Hoy me hizo llegar una amiga un meme, acompañado de la palabra “Tú”. En él se ve a un hombre huir a toda prisa por un pasillo y una ominosa silueta avanzar a literales saltos hacia él; el perseguidor es “la vacuna del covid”, el perseguido “yo sin querer socializar de nuevo”. Me reí, lo festejé, lo compartí con mi primo más querido, el que se empeña en decirme que “hay un mundo allá afuera” mientras me cuenta de sus comidas de negocios, cenas románticas y viajes con amigos y (otros) familiares. Les asiste un poco de razón. Pero muy poco.
Comencemos por lo que a mí toca: hace ya tiempo que no me gustan las reuniones de más de tres personas, cierto. Pero sí que me gusta salir a comer con mi mujer, con mi madre o con hasta dos amigos. Lo que es más, solía disfrutar los restaurantes y los bares, los museos y las tiendas, los cafés. Sin embargo –y aquí tengo una ventaja comparativa–, no los extraño de manera activa, como no extraño de manera activa, digamos, la sastrería Knize en Viena o la Rothko Chapel de Houston, experiencias que he vivido y disfrutado, que acaso me gustaría repetir si la vida me da oportunidad, pero en las que no pienso, conforme como estoy con mi rutina en casa con mi computadora y mi mujer, y con salir a pasear al perro todos los días. Nomás.
Desde el 16 de marzo he variado esa rutina menos veces de las que pueden contarse con los dedos de las manos: para un par de asuntos de trabajo ineludibles; para velar a mi suegra y a mi abuela, muertas durante la pandemia pero no a causa de ella; para acompañar a mi tía en el hospital y después en su sepelio –tampoco Covid: una embolia–; para ver a alguna amistad en el parque. Mi regla es sencilla: no me quito el cubrebocas, a no ser en casa, bajo circunstancia alguna. Lo que significa no restaurantes, no bares, no cafés. Ni en terraza. Y, desde luego, no asistir a reuniones en casa de nadie.
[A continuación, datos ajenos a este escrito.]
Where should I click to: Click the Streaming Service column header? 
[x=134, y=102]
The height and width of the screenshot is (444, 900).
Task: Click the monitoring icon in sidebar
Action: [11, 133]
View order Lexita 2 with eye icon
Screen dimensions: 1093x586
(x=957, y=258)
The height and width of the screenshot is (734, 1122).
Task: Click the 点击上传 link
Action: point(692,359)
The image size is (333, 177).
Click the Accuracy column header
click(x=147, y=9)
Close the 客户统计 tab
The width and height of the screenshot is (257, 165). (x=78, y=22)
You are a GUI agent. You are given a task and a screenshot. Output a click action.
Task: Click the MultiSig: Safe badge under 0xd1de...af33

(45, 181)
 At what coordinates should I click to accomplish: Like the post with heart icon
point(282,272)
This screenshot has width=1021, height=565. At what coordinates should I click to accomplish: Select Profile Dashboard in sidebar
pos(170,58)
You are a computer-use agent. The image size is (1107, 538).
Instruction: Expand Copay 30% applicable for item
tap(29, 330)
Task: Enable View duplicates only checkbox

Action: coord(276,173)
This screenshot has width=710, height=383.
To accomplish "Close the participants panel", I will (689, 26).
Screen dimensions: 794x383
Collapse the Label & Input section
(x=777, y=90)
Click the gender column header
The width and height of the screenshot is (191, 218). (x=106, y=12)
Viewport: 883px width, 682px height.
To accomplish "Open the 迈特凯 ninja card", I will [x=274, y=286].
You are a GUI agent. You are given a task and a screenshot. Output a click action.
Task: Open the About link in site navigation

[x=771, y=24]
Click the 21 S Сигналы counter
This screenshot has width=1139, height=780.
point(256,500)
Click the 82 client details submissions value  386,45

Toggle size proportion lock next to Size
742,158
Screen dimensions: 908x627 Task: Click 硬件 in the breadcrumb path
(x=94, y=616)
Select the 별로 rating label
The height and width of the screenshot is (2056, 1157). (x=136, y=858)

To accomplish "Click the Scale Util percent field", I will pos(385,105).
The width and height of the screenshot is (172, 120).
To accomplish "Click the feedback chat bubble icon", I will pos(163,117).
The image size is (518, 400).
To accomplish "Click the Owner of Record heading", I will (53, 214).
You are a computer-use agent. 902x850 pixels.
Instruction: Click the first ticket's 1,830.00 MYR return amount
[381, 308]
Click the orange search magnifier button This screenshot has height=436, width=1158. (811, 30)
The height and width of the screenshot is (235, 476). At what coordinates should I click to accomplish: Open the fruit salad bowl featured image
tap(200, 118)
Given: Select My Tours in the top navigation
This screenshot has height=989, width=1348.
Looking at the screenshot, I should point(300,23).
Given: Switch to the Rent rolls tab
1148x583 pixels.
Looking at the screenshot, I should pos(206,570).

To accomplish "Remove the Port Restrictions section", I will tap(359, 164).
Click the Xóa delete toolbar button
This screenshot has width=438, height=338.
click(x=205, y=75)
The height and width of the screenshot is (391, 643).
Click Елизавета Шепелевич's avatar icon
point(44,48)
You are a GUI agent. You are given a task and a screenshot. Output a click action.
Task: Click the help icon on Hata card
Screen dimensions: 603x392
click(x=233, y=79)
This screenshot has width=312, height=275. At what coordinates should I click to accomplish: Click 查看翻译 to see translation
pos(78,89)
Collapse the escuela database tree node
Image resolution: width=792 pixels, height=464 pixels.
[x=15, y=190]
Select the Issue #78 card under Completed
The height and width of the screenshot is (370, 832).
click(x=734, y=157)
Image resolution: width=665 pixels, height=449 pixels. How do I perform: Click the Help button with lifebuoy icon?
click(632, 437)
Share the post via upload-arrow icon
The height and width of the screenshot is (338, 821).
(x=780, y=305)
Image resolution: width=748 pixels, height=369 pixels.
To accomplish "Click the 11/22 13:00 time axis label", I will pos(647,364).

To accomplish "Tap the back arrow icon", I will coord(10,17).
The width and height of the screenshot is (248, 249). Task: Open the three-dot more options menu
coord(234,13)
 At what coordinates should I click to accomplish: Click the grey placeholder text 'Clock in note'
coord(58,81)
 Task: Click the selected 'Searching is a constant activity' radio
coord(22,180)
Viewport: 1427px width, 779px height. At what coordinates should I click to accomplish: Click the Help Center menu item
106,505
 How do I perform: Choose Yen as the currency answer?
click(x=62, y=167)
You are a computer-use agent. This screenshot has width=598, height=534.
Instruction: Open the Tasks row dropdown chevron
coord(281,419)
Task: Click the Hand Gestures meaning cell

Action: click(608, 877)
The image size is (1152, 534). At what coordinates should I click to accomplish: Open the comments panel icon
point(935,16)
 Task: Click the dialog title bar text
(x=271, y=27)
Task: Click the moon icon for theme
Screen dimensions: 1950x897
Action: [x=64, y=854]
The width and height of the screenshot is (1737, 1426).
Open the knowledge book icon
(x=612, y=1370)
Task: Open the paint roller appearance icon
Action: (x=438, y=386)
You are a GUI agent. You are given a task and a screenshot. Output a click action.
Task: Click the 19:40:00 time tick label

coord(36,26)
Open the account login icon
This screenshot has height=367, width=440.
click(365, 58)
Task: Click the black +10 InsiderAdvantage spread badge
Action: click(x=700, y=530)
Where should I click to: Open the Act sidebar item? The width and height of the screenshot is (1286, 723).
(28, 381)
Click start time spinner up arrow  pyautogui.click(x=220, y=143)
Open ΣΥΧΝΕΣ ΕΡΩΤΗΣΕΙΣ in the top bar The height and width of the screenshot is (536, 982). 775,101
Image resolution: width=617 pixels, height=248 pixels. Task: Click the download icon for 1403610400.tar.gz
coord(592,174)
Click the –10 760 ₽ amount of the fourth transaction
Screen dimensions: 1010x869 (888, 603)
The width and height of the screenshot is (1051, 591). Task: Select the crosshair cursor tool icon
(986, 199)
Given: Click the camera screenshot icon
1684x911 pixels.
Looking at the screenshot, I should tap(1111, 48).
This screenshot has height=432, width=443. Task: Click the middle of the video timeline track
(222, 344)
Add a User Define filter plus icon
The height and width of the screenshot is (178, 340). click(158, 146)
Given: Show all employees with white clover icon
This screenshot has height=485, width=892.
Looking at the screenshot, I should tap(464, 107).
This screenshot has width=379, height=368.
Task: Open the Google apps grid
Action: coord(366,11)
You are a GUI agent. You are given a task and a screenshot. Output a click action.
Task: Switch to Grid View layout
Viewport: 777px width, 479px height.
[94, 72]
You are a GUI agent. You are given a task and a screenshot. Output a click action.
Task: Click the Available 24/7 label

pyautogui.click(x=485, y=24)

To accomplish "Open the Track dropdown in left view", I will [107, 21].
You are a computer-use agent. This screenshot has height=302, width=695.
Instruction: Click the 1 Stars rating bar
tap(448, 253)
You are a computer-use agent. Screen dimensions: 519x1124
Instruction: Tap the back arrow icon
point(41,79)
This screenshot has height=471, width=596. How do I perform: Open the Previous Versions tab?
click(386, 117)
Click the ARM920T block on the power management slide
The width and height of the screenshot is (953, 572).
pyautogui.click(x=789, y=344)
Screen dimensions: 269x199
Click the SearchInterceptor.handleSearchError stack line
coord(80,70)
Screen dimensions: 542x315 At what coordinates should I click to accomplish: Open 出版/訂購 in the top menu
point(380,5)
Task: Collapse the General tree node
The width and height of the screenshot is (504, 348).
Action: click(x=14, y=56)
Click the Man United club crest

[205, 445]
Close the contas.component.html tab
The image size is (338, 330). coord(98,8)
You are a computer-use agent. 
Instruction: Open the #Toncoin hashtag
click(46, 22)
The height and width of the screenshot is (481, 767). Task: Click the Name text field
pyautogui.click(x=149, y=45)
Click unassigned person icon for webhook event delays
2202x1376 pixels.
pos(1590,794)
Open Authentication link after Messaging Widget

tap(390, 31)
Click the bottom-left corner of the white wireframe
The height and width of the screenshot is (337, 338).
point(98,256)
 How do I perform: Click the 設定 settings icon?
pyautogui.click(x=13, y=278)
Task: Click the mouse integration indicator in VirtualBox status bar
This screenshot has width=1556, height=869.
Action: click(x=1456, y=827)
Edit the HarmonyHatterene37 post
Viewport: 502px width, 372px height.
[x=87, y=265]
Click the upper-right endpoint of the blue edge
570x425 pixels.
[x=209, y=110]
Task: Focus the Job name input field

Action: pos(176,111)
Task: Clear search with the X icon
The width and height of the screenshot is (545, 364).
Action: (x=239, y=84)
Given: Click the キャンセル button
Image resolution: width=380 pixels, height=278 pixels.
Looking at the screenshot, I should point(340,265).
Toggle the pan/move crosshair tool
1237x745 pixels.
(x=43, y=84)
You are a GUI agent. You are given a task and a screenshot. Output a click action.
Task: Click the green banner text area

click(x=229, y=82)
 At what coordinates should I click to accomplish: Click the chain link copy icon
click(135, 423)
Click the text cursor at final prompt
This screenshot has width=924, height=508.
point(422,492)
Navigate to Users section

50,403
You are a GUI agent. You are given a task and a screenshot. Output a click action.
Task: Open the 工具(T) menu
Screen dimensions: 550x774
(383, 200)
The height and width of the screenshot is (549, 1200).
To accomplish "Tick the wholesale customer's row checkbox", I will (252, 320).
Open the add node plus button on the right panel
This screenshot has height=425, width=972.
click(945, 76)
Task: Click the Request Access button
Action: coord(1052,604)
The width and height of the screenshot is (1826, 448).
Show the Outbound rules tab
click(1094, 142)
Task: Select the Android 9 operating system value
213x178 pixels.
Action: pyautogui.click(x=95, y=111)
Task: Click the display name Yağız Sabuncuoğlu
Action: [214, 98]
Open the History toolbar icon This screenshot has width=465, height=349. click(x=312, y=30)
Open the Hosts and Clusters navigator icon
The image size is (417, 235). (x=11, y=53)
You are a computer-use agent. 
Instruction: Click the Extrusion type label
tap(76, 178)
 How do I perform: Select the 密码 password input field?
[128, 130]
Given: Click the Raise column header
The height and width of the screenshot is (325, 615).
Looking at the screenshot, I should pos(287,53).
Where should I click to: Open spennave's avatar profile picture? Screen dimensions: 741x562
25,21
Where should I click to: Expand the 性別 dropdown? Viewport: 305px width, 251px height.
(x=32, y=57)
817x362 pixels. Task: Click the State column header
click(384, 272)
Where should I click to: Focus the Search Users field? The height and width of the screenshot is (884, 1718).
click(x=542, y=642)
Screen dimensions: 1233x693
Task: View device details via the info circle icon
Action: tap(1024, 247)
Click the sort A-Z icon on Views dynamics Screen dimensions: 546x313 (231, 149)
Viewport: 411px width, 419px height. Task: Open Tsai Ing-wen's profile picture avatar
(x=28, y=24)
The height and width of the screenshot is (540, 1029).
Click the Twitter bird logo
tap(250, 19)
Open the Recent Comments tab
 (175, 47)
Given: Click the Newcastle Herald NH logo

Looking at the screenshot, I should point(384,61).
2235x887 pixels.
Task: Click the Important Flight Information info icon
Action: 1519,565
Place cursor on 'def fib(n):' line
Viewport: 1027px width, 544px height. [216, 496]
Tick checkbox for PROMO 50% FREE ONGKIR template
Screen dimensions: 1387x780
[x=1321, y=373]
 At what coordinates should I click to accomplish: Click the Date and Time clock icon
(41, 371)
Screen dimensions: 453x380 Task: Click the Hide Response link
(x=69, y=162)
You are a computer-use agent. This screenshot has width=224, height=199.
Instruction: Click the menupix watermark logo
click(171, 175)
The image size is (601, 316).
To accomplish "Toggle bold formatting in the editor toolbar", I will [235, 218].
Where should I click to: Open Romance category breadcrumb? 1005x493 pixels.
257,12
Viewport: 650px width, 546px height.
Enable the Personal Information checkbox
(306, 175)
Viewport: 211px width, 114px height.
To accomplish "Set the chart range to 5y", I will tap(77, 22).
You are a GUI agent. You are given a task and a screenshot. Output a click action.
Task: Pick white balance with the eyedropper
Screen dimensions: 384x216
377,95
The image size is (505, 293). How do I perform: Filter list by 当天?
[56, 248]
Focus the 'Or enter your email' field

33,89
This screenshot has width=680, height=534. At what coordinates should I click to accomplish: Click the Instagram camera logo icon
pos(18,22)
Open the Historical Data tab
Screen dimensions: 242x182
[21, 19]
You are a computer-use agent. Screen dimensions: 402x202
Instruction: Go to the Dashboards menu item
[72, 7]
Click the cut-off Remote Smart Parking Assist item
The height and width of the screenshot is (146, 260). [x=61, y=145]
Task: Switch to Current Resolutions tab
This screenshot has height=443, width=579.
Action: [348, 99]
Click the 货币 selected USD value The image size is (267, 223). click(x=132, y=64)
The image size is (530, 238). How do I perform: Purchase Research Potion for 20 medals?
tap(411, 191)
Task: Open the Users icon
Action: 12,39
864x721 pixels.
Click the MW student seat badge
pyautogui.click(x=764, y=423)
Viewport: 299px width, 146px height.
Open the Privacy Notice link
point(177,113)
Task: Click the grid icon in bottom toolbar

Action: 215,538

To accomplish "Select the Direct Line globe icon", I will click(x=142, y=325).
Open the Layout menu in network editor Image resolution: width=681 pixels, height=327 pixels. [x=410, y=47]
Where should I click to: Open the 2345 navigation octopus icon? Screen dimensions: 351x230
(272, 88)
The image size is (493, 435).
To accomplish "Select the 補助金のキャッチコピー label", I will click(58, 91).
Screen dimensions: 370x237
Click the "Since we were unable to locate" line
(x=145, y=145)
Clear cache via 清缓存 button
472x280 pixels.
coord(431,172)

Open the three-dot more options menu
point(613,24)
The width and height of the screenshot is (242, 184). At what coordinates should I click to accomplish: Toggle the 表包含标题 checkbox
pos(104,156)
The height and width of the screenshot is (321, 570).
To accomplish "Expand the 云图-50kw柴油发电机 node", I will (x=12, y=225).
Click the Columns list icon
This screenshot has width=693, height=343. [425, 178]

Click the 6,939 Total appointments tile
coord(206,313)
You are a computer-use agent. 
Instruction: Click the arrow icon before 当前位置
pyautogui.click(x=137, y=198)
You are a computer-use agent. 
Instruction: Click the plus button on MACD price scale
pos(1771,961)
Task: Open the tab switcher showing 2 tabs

El Covid ha sido clemente con mi entorno cercano: mi primo –el de la agitada vida social– y dos amigas lo han padecido con síntomas nulos o leves, mi hermano y mi sobrino con síntomas crueles pero al fin pasajeros. Pero han muerto de Covid otros a los que conocí, y los al menos 103 mil muertos acumulados en el país no se me quitan de la cabeza. Puedo darme el lujo –y lo es, lo sé– de trabajar desde casa; ¿para qué arriesgar? Cierto es que sabemos poco de la enfermedad, que puede ser asintomática o cruenta o mortal, pero prefiero no someterme a tal lotería en carne propia.
Por eso me preocupa que tantos en mi misma situación se expongan por nada: cenita por aquí, comidita por acá, minutos compartidos con otros sin cubrebocas y llega el contagio, con consecuencias que no hay manera de anticipar. De ahí que el ejercicio desarrollado en días recientes por la académica y periodista Gabriela Warkentin me parezca tan loable: narrar en un podcast publicado en el sitio de El País su experiencia del Covid, adicionada con testimonios breves de otros que se contagiaron
El podcast vale, de entrada, porque la de Warkentin es una de las buenas plumas del periodismo narrativo mexicano –su stream of conciousness sobre lo que pasa por la cabeza de alguien que sospecha haberse contagiado es inolvidable– y porque, gente de radio, lo lee bien. Pero lo más importante es lo que logra, y que resulta de quién lo narra: Warkentin es disciplinada y responsable, no hace vida social, no sale sin cubrebocas, no se expone. Salvo esa única vez en que accedió a participar en un programa televisivo en foro –otro riesgo innecesario en tiempos de la hegemonía del Zoom– y que le valió un contagio con síntomas que describe –otra vez con pluma poderosa– no sólo aciagos sino (aquí la lectura es mía) inesperados en alguien de su edad y condición física.
Warkentin fue mi maestra. He dicho muchas veces que fue ella quien me enseñó a pensar. Corrijo: con ese trabajo nos enseña a pensar a todos. Y cuando más lo necesitamos.